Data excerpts
◆ ◆ ◆ ◆

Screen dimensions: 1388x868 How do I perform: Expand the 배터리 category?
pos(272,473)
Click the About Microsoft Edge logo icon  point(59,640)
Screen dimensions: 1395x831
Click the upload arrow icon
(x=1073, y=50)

◆ ◆ ◆ ◆

▶ **Task goal**
Every record must be returned exactly.

▶ **Answer box**
Screen dimensions: 1388x868 How do I perform: Expand the 배터리 category?
pos(272,473)
Click the About Microsoft Edge logo icon  point(59,640)
Screen dimensions: 1395x831
Click the upload arrow icon
(x=1073, y=50)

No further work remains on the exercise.